Task instructions:
#1 Rewrite the Vasant Kanetkar article from "- Mala kahi" to "Sawali (हिमालयाची सावली)", putting "Be-Imaan" in place of "Beiman".
#2 According to the Vasant Kanetkar article, in what year did Kanetkar receive the Padma Shri?
#3 Extend the Vasant Kanetkar article beyond its last line.

Source passage:
★ ★ ★ ★ ★ ★ ★

Indian writer (1922-2000)

Vasant Shankar Kanetkar (20 March 1922 – 31 January 2000) was an Indian Marathi-language playwright and novelist from Maharashtra.

He was born in the town of Rahimatpur in Satara District, Maharashtra. His father, Shankar Keshav Kanetkar, was a poet who wrote poetry under the pen name Kavi Girish and was a founding member of a circle of poets named Ravikiran Mandal. Vasant Kanetkar was educated in Pune and Sangli. After passing M.A. exam in 1948 from Sangli, he joined as a lecturer in Nashik in 1950. He received wide admiration from the audience after his play 'Raigadala Jevha Jag Yete' (रायगडाला जेव्हा जाग येते). He kept the Marathi commercial theatre vibrant and live for more than two decades. Five of his plays received best play award of the year given by Maharashtra State Government. In 1966, Kanetkar received a Filmfare Award for Best Story for the Hindi movie Aansoo Ban Gaye Phool, which was an adaptation of Ashroonchi Zhali Phule. Kanetkar received a Padma Shri award in 1992 for his literary accomplishments.

==List of plays==
The following is a partial list of Kanetkar's plays:
- Devanche Manorajya (देवांचे मनोराज्य)
- Mala kahi Sangaychay! (मला काही सांगायचंय)
- Beiman (बेइमान)
- Vedyache Ghar Unhat (वेड्याचे घर ऊन्हात)
- Prema, Tujha Ranga Kasa? (प्रेमा, तुझा रंग कसा?)
- Ashroonchi Zhali Phule (अश्रूंची झाली फुले)
- Raigadala Jewha Jag Yete (रायगडाला जेंव्हा जाग येते)
- Himalayachi Sawali (हिमालयाची सावली)
- Wishawrukshachi Chhaya (विषवृक्षाची छाया)
- Lekure Udanda Jahali (लेकुरे उदंड जाहली)

★ ★ ★ ★ ★ ★ ★

Data excerpt:
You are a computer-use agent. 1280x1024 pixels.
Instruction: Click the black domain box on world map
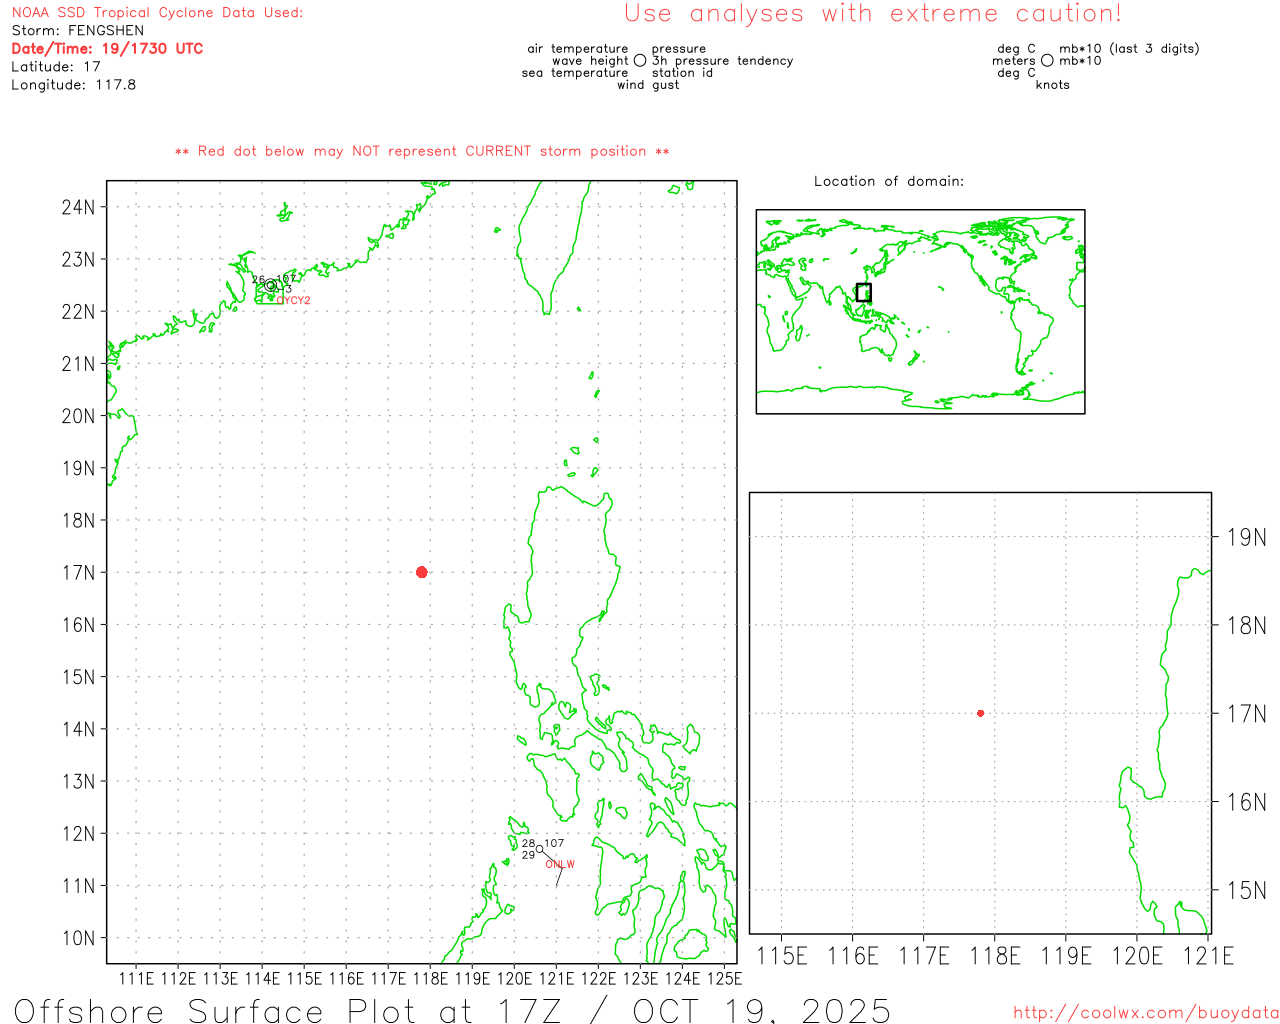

★ ★ ★ ★ ★ ★ ★

Results by task:
#1
- Mala kahi Sangaychay! (मला काही सांगायचंय)
- Be-Imaan (बेइमान)
- Vedyache Ghar Unhat (वेड्याचे घर ऊन्हात)
- Prema, Tujha Ranga Kasa? (प्रेमा, तुझा रंग कसा?)
- Ashroonchi Zhali Phule (अश्रूंची झाली फुले)
- Raigadala Jewha Jag Yete (रायगडाला जेंव्हा जाग येते)
- Himalayachi Sawali (हिमालयाची सावली)

#2 1992

#3
- Premachya Gawa Jawe (प्रेमाच्या गावा जावे)
- Jithe Gawatas Bhale Phutatat(जिथे गवतास भाले फुटतात)
- Suryachi Pille(सूर्याची पिल्ले)
- Ithe Oshalala Mrutyu (इथे ओशाळला मृत्यु)
- Matsyagandha (मत्स्यगंधा)
- Akhercha sawal (अखेरचा सवाल)
- Rang Umalatya Manache (रंग उमलत्या मनाचे )
- Kasturimrug (कस्तुरीमृग )
- Choo Mantar (छू मंतर!)
- Fakta Ekach Karan (फक्त एकच कारण )
- Garudzep (गरुडझेप) (कादंबरीकार रणजीत देसाई यांच्याबरोबर)
- Mira Madhura (मीरा मधुरा)
- Nal Damayanti (नल दमयंती)
- Mansala Dankha Maticha (माणसाला डंख मातीचा)
- Ek Roop-Anek Rang (एक रूप -अनेक रंग)
- Wadal Mansalataya (वादळ माणसाळतंय)
- Madanbadha (मदनबाधा)
- Sonchapha (सोनचाफा)
- Aakasmithi (आकाशमिठी)
- Sukha Pahata (सुख पाहता)
- Tuza Tu Wadhavi Raja (तुझा तू वाढवी राजा )
- Mala Kahi Sangayachaya (मला काही सांगायचय)
- Ithe Oshalala Mrityu (इथे ओशाळला मृत्यू)
- Gharat Phulala Parijat (घरात फुलला पारिजात)
- Goshta Janmantarichi (गोष्ट जन्मांतरीची)
- Gaath Aahe Mazyashi (गाठ आहे माझ्याशी)
- Kadhitari Kothetari (कधीतरी कोठेतरी)
- Pankhana Odh Pawalanchi (पंखांना ओढ पावलांची)
- Gaganbhedi (गगनभेदी)

One Act Plays

- Vyasancha Kayakalpa (व्यासांचा कायाकल्प)
- Gad Gela Pan Sinha Jaga Zala (गड गेला पण सिंह जागा झाला)
- Anandibai Anibani Puka Ratat (आनंंदीबाई आणीबाणी पुकारतात)
- Madrashine Kela Marathi (मद्राशीने केला मराठी भ्रतार)
- Zende-Patil Maqhavidyalayat (झेंडे पाटील महाविद्यालयात)
- Divyasamor Andher (दिव्यासमोर अंधार)

Kanetkar's plays covered a wide range of subject matters. His favorite subject matters were the life of warrior-king Shivaji from Maharashtra, the cultural reformation in late nineteenth-century Maharashtra, human relationships, and the decline of morality in post-independence India.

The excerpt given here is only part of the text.